Kedua terduga pelaku berinisial J (62) dan S (39) diamankan di sebuah rumah di Jalan Hasanah, Desa Senggoro, Kecamatan Bengkalis, sekitar pukul 23.30 WIB. Pengungkapan kasus ini berdasarkan Laporan Polisi Nomor: LP/A/5/II/2026/SPKT/Polres Bengkalis/Polda Riau, tertanggal 10 Februari 2026.
Kapolres Bengkalis AKBP Fahrian Saleh Siregar melalui Kasi Humas Polres Bengkalis Aipda Juliandi Bazrah menyampaikan, dari lokasi penindakan petugas turut mengamankan lima PMI yang baru dipulangkan dari Malaysia melalui jalur ilegal. “Kelima PMI tersebut diamankan bersama sejumlah barang bukti,” ujarnya.
Berdasarkan penyelidikan awal, para PMI diduga dibawa dari Malaysia menggunakan speed boat, lalu dijemput di darat memakai mobil Fortuner warna hitam dan dikawal menuju rumah penampungan milik terduga pelaku. Mereka diketahui sempat ditampung di lokasi dengan kondisi dan fasilitas yang tidak layak.
Dalam pengungkapan ini, polisi menyita dua unit handphone, satu unit speed boat, satu unit mobil Fortuner warna hitam, serta satu unit mobil Rush warna silver yang diduga digunakan dalam aktivitas tersebut. Saat ini, kedua terduga pelaku telah diamankan di Mapolres Bengkalis untuk menjalani proses penyidikan lebih lanjut.
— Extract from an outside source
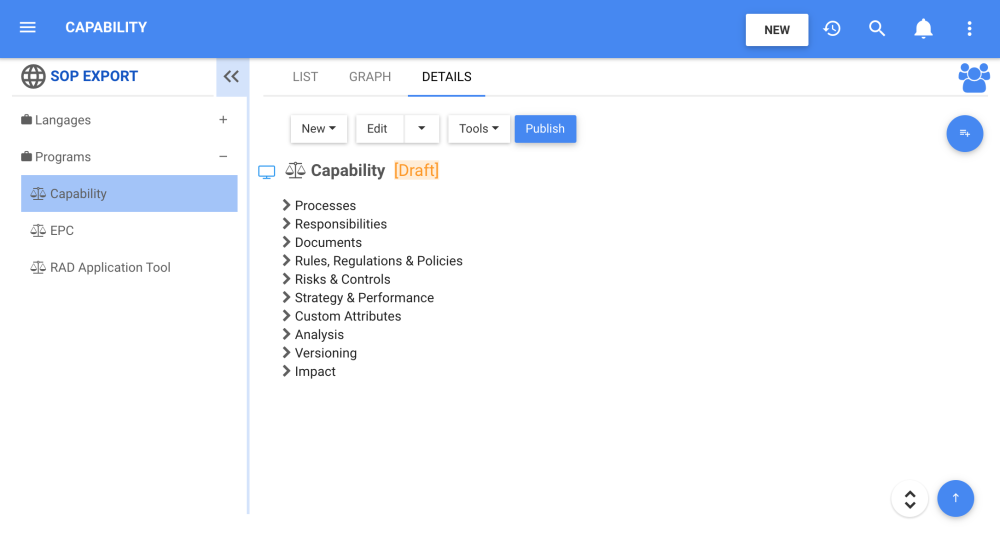Click the white NEW button in header
The width and height of the screenshot is (1000, 539).
point(777,30)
Atas perbuatannya, keduanya disangkakan melanggar Pasal 2 Ayat (1) jo Pasal 10 Undang-Undang Nomor 21 Tahun 2007 tentang Pemberantasan TPPO dan/atau Pasal 120 Ayat (2) Undang-Undang Nomor 6 Tahun 2011 tentang Keimigrasian jo Pasal 457 Undang-Undang Nomor 1 Tahun 2023 tentang KUHP. Polres Bengkalis menegaskan komitmennya memberantas praktik TPPO dan pengiriman PMI nonprosedural serta mengimbau masyarakat agar tidak tergiur jalur ilegal yang berisiko tinggi dan melanggar hukum.